ChatGPT follows absurd rules.
One might reasonably expect something like "As an AI language model, I can't provide targeting commands to your rifle's servos", but that is not what you get. It complies happily, while refusing to engage in mundane conversation on politics as an example.
Publicity stunt on the guy's part and PR management on OAI's part. Mostly just clickbait. You can make the same thing with open models running on a local device.
How long until someone figures out you can make a smaller version of this with high powered infrared lasers to burn out retinas instantly using face detection, in a way that no one even knows what’s happening? Just walk into an area, see nothing particularly interesting, then never see again.
> How long until
Minus a decade, if not more — I personally had (and then rejected) that specific idea as a world-building element in the novel I've still not finished writing.
(I'm not sure when Robert Miles did an eye tracking laser turret, or even if I dreamed it, but if he did it, it was also ages ago now).
Blinding lasers are prohibited by treaty similar to chemical weapons so probably not soon.

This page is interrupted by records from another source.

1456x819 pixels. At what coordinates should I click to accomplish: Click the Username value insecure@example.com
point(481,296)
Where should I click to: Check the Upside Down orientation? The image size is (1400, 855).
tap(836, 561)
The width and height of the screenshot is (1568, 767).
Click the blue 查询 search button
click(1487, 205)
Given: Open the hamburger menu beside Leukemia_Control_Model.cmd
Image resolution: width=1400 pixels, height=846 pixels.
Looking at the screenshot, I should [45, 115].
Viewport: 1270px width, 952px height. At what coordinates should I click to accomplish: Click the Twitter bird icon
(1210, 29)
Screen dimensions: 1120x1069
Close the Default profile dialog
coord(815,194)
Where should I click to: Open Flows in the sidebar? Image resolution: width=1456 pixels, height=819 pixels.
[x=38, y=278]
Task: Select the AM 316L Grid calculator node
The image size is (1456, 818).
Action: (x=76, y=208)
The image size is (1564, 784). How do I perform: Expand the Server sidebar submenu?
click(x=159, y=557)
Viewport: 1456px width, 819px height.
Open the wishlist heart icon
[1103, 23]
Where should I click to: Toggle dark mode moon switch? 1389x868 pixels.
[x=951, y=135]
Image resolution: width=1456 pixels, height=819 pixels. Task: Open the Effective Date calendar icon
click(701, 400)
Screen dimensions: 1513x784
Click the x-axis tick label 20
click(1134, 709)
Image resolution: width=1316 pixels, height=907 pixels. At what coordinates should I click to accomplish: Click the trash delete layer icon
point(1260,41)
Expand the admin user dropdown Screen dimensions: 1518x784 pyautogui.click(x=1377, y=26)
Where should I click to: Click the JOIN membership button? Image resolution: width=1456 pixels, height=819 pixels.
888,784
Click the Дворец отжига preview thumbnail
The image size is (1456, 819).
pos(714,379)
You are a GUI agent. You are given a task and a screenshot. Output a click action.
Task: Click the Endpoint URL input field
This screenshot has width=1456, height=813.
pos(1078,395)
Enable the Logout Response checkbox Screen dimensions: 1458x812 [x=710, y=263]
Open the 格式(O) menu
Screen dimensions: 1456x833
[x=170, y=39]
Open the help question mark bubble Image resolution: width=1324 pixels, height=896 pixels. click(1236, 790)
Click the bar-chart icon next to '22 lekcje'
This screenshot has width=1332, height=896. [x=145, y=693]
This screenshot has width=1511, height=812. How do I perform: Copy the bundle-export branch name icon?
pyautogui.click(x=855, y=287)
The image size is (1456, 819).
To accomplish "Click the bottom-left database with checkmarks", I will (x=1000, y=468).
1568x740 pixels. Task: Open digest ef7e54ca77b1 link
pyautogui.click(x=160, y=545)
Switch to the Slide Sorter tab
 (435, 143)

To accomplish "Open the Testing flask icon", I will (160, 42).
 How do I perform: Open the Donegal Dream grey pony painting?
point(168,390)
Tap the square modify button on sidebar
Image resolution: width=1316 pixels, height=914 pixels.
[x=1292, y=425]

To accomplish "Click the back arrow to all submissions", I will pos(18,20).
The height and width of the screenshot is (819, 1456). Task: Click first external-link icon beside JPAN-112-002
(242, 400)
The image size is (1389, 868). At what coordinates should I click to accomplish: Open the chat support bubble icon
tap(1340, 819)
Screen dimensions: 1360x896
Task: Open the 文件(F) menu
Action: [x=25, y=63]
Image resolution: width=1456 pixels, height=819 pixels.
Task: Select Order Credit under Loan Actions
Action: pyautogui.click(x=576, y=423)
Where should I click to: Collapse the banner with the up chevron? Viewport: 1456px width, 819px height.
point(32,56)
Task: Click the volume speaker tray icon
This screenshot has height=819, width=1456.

This reminds me of the CHiPs episode "Bright Flashes", where robbers temporarily blind patrons and staff so that they can rob stores. It's from 1982, when lasers were the hot new thing and imaginations ran wild. To my knowledge, it never became a thing, because why would it?
Similarly, why would you want to target an individual with an AI laser weapon to blind them? To kill them, sure, like the Israeli assassination of Mohsen Fakhrizadeh, but not to blind them.
Depending on the situation, a laser might be much easier to smuggle / prevent from attracting attention ?
But I guess not meaningfully in practice : see the recent "exploding pagers" operation...
so, like, you prolly could, like, tell it to make a song about, like, a day of what its like to be a banging ai assisted rifle robot,double tappin, n stuff
my question though is, are words like cynicism and pessismism useable except in an ironic sense?